**YOUR ASSIGNMENT**
Exclude the pictures and set down, unaltered, the lines from the one that holds "Where should I" through the end of the data.

[Saved entries]
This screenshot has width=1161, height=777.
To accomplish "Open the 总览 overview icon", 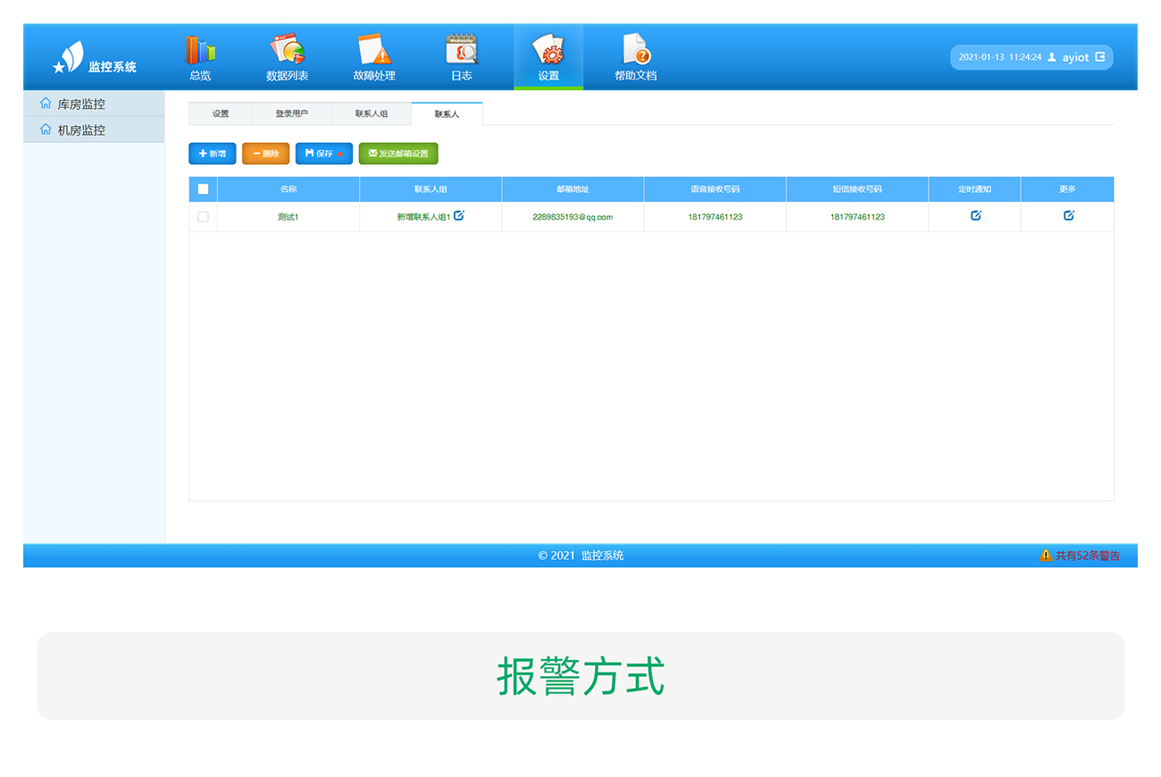I will (x=200, y=50).
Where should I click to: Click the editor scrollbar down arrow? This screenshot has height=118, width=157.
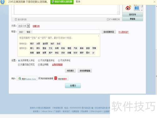pos(118,13)
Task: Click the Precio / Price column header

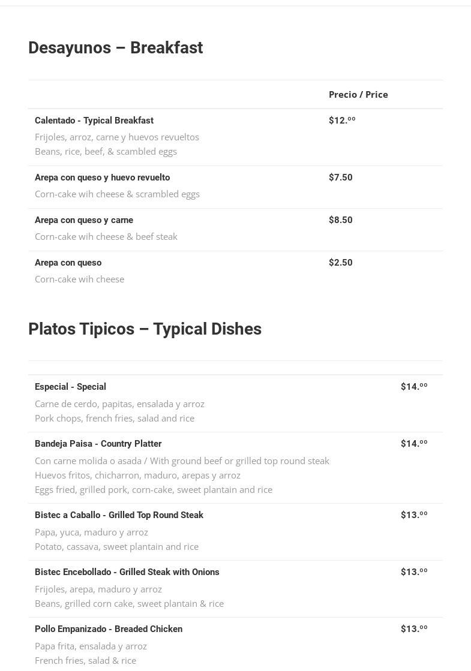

**RESULT OF THE TASK**
Where should I click to: Click the editor scrollbar down arrow? This screenshot has height=118, width=157.
pos(118,13)
Task: Click the Precio / Price column header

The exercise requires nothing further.